They want to sell their company. They don’t want to go through another cycle. They don’t want to hire a bunch of more people. They’ve been putting $0.5 million in their pocket; they’re happy with what they’re making. They don’t want to grow it. They’re at a point where they’ve been happy for a long time and they’re not necessarily emotionally prepared to sell their company when they decide to put it on the market.

The communication and the friendships that I build with clients to help them emotionally prepare for a day when an offer actually lands on the table. They have to seriously consider the reality that they might not be the CEO of this company of 30-40 people that they’ve known all their lives. Who is going to call them tomorrow to ask them how to engineer this or advice on this? Who’s going to give them any love. They have to seriously and emotionally swallow that and say, “You know what, it’s okay.” “I’m still going to sign this.” “I’m going to sell the company.”

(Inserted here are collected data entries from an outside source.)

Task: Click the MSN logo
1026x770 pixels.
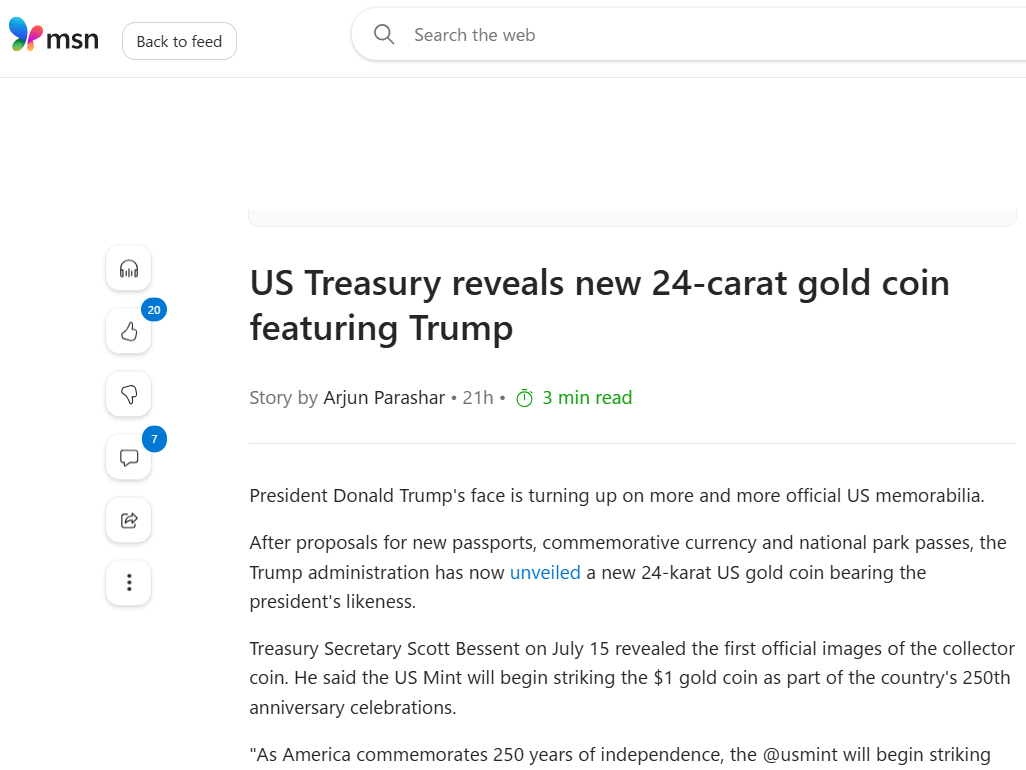Action: tap(54, 35)
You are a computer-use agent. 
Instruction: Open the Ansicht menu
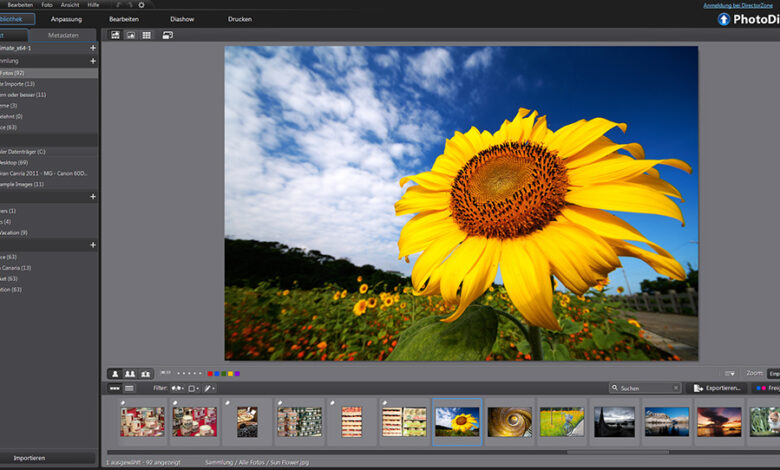[70, 5]
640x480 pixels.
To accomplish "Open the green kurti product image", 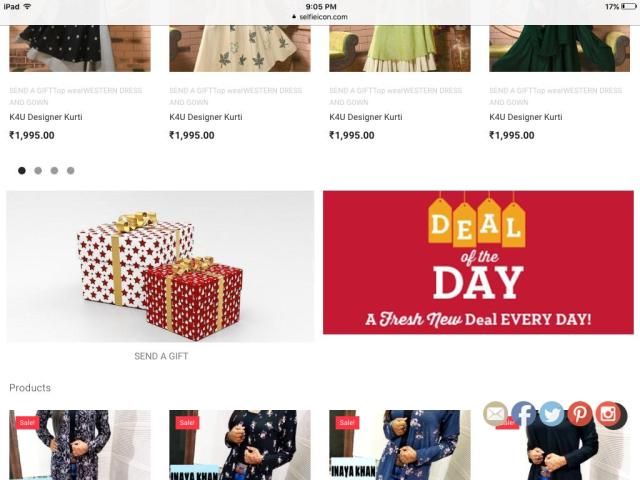I will coord(400,48).
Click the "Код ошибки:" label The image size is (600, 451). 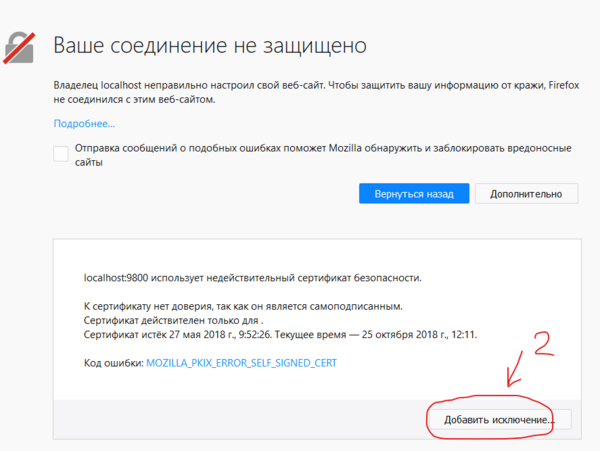113,364

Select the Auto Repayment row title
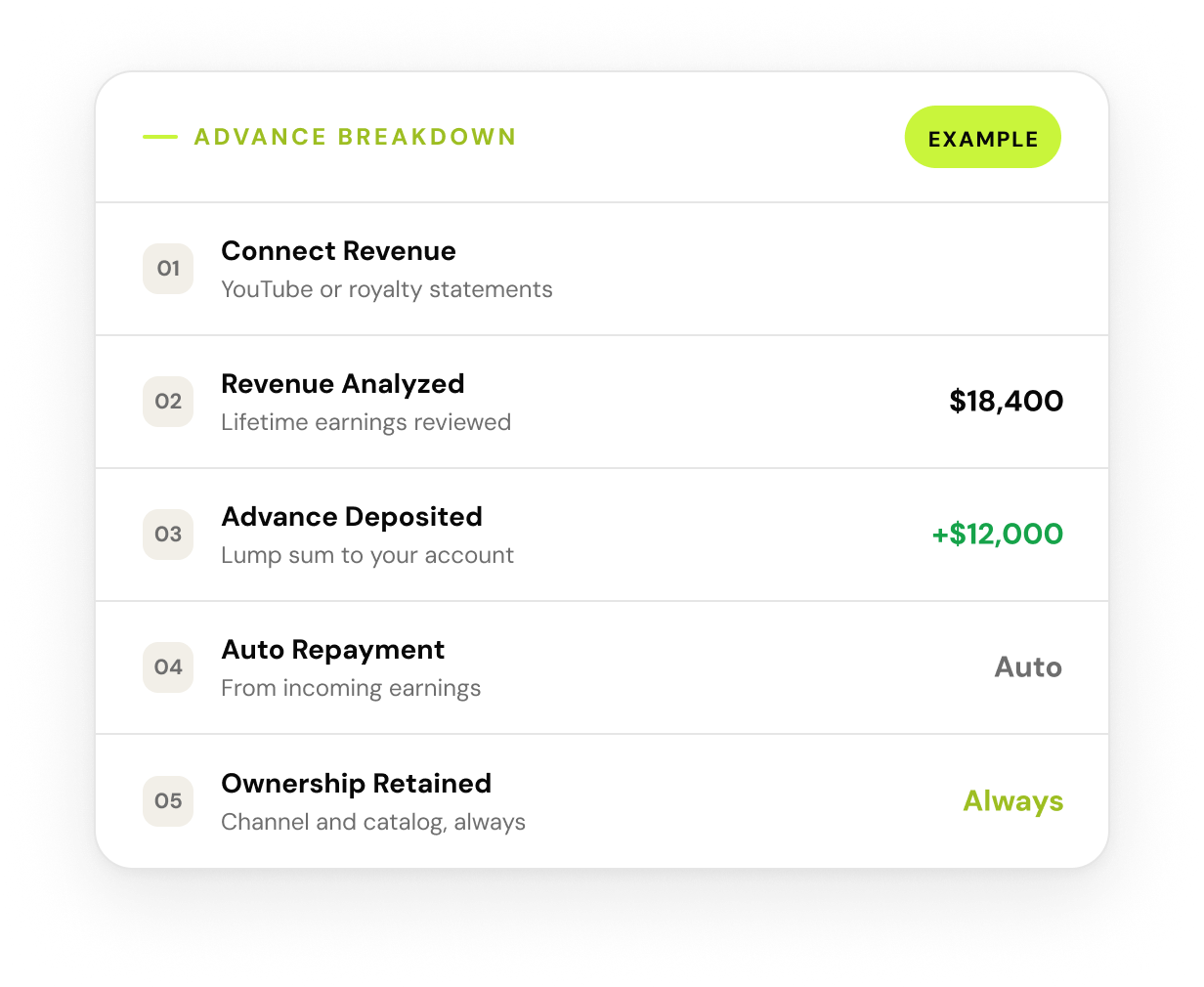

And so, the process of trying to marry a legacy of this seller who founded this company on blood, sweat, and tears, and have them know that it’s okay to move on to the next chapter and that although they weren’t financially or from a leadership perspective be connected with that company, it’s still going to be out there. Their picture will still be on the website as the founder and that there will still be some legacy connection, but helping them to dream about what the next chapter is and what they’re going to do next.

Some folks are ready for that and they’ve been prepared but the majority aren’t. The majority of them [inaudible]. Honestly, the men who own these companies, this is who they are. It’s not what they do; this is who they are. So the emotional side and talking people through this process is something that when you’re outside of this industry you don’t.

You think about the transaction, the financial transaction, but you don’t really think about coaching people through that transition of life to the second half of what they’re going to do next it’s really rewarding, hon

estly, for me because I’ve built some great friendships with people who are just loving life now, traveling all over the world. Honestly, it’s hard to get a hold of people after they sell their business.

Russell Benaroya: Yeah, we don’t talk anymore.

Tod Fiscus: It’s good though.

Russell Benaroya: This is so good, Tod. One last question for you. What is something that people don’t usually ask you but you wished they did? You wished they were more curious about this area of your business.

Tod Fiscus: People ask me, “Well, when should I start planning for an exit?” “When should I start thinking about this?” I’m like, “You haven’t already started?”

If you start or own a business, you should be thinking about selling it, whether you ever sell it or not. The process of thinking about selling your business, you know what it’s going to do? It’s only going to make you more profitable no matter whether you sell it or not. It’s just a good process.

So if you’re not doing an annual strategic plan, you should be. Whatever your planning is, you should have a line item on that strategic plan that you ask every year and that should be “What is our exit strategy and who’s helping us with that?”

If it’s just in your head, if it’s not on paper, if you’ve talked with your CPA or your attorney about it but you haven’t really put a plan together, then you should. That’s the best advice I can give you. Put that line item on your strategic plan so at least it’s part of the discussion every year and bring it up with your professional service advisors and start planning for it, because your business will be worth two or three times as much by the time you sell it.

We worked with a company recently that had multiple products. In fact, it’s kind of interesting. They were building a furnace that operates in a vacuum that will melt any element of metal and sublimate into steam so that it forms a film on a mirror inside this vacuum. They had nanotechnology to create a pedestal that holds a single cell, so you can see the whole cell.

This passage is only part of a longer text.